Elevated CO2 and the magnitude and seasonal dynamics of root production and loss in Betula papyrifera

Abstract

The impact of elevated atmospheric CO2 on belowground plant growth is poorly understood relative to its effects on aboveground growth. We carried out a study of the seasonal dynamics of gross root production and death to determine how elevated CO2 affected the dynamics of net and gross root production through a full growing season. We quantified gross root production and root loss from sequential, in situ images of fine roots of t Betula papyrifera in ambient (375 ppm.) and elevated (700 ppm) CO2 atmospheres from 2 weeks following germination through leaf senescence. We found that elevated CO2 led to increases in the magnitude of cumulative gross production (ΣP) and cumulative gross loss (ΣL) of roots. However, the effect of elevated CO2 on these processes was seasonally dependent. Elevated CO2 led to greater levels of enhancement in ΣP early in the growing season, prior to maximum standing root length (NP). In contrast, elevated CO2 led to greater levels of enhancement in ΣL in the last half of the growing season, after maximum NP had been reached.
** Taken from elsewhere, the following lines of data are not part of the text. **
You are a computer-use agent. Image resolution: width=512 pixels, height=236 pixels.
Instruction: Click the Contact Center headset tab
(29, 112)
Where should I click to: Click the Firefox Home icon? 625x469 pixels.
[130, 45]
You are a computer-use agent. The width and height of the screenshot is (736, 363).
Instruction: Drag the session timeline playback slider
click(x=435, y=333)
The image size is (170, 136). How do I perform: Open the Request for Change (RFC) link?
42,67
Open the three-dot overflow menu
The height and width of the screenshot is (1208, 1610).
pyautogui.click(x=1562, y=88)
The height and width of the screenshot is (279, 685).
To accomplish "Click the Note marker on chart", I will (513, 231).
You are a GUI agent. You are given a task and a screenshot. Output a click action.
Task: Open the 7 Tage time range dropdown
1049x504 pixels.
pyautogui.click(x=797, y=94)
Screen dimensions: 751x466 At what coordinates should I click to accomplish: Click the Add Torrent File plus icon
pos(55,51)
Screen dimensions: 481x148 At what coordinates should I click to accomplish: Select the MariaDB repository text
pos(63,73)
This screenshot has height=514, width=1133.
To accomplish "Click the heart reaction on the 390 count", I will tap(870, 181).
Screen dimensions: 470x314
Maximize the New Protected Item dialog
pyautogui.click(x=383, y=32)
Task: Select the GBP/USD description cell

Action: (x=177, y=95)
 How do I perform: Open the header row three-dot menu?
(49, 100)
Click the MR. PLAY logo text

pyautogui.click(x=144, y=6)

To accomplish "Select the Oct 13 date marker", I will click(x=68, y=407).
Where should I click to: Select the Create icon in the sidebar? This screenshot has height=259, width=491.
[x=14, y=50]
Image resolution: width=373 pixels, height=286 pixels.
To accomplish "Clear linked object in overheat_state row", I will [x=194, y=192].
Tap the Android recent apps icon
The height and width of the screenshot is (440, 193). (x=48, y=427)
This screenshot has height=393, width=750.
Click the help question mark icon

This difference in the timing of when elevated CO2 affects ΣP and ΣL led to a transitory, early enhancement in NP. By the end of the growing season, there was no significant effect of elevated CO2 on NP, and ΣP was 87% greater than NP for ambient CO2 and 117% greater in elevated CO2. We conclude that static assessments of belowground productivity may greatly underestimate gross fine root productivity and turnover and this bias can be exaggerated with elevated CO2.